Politik Bebas Aktif: Menjaga Keseimbangan
Konsep politik luar negeri bebas aktif, dipopulerkan oleh Mohammad Hatta, tetap menjadi pedoman. Seperti yang dijelaskan M. Sabir dalam bukunya, "Politik Bebas Aktif", pendekatan ini menekankan kedaulatan dan kepentingan nasional, sambil tetap menjalin kerja sama dengan berbagai negara tanpa berpihak pada blok kekuatan tertentu. Ini terlihat dari keikutsertaan Indonesia dalam berbagai organisasi multilateral seperti G20, APEC, IPEF, MIKTA, dan CPTPP. Indonesia juga secara konsisten menolak intervensi asing dalam urusan domestik.
BRICS dan OECD: Langkah Strategis Indonesia
Keanggotaan Indonesia di BRICS dan proses aksesi ke OECD (Organisasi Kerja Sama Pembangunan dan Ekonomi) merupakan langkah strategis untuk memperkuat posisi Indonesia di panggung global. Wakil Menteri Luar Negeri Armanatha Nasir menegaskan bahwa langkah ini selaras dengan upaya mewujudkan perdamaian dan stabilitas dunia. Indonesia, menurut Menlu Sugiono, tetap konsisten pada kebijakan non-blok militer, sesuai dengan tradisi dan kepentingan nasional.
Diplomasi Pancasila: Nilai-Nilai Universal
Selain politik bebas aktif, Indonesia kini juga secara aktif mempromosikan diplomasi Pancasila. Dalam Pernyataan Pers Tahunan Menteri Luar Negeri (PPTM) 2025, Menlu Sugiono menekankan bahwa diplomasi Indonesia akan berlandaskan nilai-nilai Pancasila: solidaritas, kerja sama, dan kesetaraan. Diplomasi ini tidak hanya reaktif terhadap krisis, tetapi juga proaktif dan antisipatif, mengutamakan kemanusiaan dan keadilan.

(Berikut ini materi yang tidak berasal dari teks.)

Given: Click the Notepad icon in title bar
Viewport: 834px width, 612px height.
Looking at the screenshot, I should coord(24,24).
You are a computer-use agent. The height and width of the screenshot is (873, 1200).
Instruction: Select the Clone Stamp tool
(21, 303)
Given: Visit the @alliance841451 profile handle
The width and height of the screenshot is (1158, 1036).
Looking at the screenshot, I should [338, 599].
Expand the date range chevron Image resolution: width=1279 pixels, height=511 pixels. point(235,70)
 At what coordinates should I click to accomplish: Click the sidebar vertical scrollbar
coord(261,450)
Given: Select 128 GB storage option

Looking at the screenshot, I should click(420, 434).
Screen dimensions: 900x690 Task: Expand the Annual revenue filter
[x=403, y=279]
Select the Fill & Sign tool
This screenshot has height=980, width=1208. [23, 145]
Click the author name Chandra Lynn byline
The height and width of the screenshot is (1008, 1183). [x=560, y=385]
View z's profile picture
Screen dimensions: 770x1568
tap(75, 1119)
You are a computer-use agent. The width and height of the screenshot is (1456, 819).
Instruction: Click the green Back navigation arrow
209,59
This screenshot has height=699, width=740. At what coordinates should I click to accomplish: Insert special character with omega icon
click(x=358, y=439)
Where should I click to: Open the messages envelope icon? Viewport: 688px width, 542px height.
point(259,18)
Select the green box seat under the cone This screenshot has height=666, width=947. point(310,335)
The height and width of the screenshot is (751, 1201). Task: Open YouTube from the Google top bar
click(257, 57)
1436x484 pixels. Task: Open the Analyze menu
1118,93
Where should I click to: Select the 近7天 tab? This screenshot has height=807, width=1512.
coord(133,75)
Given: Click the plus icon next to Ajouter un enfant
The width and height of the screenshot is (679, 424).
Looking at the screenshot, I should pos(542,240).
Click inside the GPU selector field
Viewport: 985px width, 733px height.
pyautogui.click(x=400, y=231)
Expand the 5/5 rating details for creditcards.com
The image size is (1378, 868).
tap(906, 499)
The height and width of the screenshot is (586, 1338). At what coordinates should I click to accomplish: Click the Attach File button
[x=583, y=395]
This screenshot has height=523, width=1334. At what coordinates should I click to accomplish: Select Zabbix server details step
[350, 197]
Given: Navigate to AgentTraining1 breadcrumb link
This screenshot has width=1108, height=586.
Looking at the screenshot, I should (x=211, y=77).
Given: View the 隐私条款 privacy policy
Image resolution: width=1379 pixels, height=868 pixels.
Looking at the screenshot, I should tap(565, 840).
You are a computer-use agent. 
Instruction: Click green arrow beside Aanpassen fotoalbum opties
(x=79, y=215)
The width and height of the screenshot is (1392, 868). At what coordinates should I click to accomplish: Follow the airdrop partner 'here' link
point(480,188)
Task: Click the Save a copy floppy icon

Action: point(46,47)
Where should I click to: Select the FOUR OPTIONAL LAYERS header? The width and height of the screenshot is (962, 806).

Pancasila di Kancah Internasional
Penerapan prinsip-prinsip Pancasila dalam diplomasi internasional mendapat dukungan dari berbagai pihak, termasuk mantan diplomat Darmansyah Djumala. Ia menyarankan fokus pada isu-isu kemanusiaan, gotong royong, dan musyawarah. Penganugerahan status Memory of the World oleh UNESCO untuk pidato Bung Karno di PBB tahun 1960, yang memuat nilai-nilai Pancasila, memberikan momentum bagi penguatan diplomasi ini. Pidato tersebut dinilai mengandung nilai-nilai universal untuk menyelesaikan konflik global.
Kesimpulan
Di bawah kepemimpinan Presiden Prabowo Subianto, Indonesia melanjutkan komitmen pada politik luar negeri bebas aktif, sambil mempromosikan nilai-nilai Pancasila dalam diplomasi internasional. Keanggotaan di BRICS dan upaya aksesi ke OECD, bersama dengan partisipasi aktif di berbagai organisasi multilateral, menunjukkan tekad Indonesia untuk berperan sebagai kekuatan positif dalam membentuk tatanan dunia yang lebih adil dan damai. Diplomasi Pancasila menjadi landasan penting dalam mencapai visi besar Asta Cita.